Stored data:
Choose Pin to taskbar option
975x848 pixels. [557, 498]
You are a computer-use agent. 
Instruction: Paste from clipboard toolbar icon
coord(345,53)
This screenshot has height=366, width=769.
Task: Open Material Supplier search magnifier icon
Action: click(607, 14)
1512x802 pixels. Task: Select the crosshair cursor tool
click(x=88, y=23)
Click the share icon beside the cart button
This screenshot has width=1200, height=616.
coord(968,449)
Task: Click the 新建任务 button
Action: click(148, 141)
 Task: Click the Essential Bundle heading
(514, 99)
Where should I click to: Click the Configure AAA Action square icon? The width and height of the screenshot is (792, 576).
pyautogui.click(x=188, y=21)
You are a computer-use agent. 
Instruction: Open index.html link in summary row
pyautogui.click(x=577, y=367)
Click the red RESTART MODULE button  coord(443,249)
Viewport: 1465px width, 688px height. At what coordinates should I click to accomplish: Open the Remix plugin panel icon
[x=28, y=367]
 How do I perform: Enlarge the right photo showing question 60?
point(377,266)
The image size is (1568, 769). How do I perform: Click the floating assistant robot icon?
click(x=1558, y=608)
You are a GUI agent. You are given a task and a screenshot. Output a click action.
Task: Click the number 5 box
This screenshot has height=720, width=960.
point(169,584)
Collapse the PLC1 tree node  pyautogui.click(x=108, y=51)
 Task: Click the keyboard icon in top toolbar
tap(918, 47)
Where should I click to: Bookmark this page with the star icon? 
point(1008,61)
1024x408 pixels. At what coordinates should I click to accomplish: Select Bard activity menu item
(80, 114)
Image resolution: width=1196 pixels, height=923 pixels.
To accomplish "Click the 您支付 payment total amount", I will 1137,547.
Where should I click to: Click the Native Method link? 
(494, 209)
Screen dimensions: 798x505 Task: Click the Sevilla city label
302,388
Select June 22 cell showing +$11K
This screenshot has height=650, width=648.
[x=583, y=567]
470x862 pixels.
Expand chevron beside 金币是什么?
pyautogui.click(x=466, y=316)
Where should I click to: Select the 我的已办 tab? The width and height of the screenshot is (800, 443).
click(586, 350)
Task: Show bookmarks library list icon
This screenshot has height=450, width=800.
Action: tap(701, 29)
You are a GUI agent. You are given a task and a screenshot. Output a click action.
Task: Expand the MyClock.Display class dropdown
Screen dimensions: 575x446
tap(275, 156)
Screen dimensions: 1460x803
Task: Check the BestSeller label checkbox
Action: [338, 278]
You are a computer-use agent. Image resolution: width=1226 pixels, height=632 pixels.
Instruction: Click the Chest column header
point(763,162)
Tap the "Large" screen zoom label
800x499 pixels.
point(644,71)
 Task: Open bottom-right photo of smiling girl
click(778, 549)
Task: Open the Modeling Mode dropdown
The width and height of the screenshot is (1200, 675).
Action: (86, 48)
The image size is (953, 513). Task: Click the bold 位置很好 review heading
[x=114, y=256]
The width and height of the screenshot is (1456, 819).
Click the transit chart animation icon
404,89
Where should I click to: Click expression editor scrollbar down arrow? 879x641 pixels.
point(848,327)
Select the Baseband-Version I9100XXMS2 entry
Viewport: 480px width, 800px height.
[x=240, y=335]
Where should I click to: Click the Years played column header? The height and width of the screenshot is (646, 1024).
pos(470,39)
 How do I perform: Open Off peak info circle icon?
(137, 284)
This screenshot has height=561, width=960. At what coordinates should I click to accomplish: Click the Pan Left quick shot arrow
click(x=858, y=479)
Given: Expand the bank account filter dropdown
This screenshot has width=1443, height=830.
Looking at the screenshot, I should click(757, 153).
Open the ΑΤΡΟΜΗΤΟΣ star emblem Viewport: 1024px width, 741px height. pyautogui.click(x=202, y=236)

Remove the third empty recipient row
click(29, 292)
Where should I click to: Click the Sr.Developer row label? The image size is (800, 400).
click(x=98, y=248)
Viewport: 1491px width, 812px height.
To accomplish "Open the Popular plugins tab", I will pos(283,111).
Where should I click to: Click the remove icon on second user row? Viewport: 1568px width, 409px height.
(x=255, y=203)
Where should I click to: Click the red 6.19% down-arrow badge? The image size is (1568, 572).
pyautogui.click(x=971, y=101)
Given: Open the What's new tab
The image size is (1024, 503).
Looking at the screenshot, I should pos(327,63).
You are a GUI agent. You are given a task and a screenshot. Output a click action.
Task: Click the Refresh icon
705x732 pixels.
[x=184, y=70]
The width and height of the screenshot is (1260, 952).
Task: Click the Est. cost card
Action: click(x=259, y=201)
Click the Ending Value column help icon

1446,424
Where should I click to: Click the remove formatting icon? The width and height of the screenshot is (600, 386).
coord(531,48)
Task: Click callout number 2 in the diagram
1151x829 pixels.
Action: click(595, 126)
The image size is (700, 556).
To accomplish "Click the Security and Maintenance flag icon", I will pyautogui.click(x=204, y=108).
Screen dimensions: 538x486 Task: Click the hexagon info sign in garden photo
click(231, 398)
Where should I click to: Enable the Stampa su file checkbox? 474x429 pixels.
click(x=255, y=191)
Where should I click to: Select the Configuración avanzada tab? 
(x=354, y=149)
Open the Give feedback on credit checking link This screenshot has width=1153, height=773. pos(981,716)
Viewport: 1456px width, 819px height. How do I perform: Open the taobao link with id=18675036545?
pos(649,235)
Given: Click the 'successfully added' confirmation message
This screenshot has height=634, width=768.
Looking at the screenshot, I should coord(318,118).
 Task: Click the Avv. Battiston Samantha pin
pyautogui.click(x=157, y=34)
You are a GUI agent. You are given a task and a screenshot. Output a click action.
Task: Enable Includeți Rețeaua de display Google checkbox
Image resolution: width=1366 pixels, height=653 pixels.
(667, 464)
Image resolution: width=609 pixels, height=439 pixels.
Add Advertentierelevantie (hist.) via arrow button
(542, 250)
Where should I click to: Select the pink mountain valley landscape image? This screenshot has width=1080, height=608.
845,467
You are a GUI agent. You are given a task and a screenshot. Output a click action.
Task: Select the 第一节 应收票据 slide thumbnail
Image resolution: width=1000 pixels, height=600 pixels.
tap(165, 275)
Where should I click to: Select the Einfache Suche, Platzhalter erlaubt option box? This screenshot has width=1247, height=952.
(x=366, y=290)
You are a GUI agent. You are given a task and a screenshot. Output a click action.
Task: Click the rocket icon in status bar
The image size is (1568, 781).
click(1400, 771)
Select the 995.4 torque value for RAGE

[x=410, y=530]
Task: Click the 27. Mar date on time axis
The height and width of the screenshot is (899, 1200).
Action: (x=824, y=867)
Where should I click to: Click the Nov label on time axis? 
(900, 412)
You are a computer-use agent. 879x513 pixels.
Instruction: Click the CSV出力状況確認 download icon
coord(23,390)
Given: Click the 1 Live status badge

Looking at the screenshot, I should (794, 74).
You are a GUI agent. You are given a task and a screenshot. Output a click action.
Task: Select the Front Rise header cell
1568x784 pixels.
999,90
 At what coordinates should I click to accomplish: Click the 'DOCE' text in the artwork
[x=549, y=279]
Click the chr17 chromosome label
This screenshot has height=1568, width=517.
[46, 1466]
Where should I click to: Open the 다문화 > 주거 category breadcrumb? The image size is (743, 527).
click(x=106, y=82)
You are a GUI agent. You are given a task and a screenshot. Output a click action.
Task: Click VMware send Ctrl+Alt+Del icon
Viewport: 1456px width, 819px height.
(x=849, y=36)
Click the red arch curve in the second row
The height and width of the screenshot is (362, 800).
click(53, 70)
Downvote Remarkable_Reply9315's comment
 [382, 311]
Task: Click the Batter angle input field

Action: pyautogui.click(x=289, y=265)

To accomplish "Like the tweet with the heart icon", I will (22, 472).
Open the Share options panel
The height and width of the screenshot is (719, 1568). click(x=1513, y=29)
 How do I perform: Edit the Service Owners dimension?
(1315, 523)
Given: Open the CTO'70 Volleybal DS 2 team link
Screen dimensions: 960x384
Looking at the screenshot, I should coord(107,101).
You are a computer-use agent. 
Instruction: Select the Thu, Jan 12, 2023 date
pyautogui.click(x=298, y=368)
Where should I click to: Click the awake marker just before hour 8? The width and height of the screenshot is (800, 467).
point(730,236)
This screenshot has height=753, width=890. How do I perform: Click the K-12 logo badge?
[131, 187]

Your task: Copy out each line of the listing that contains the word "number".

Output of the exercise:
Task: Click the number 5 box
Task: Click callout number 2 in the diagram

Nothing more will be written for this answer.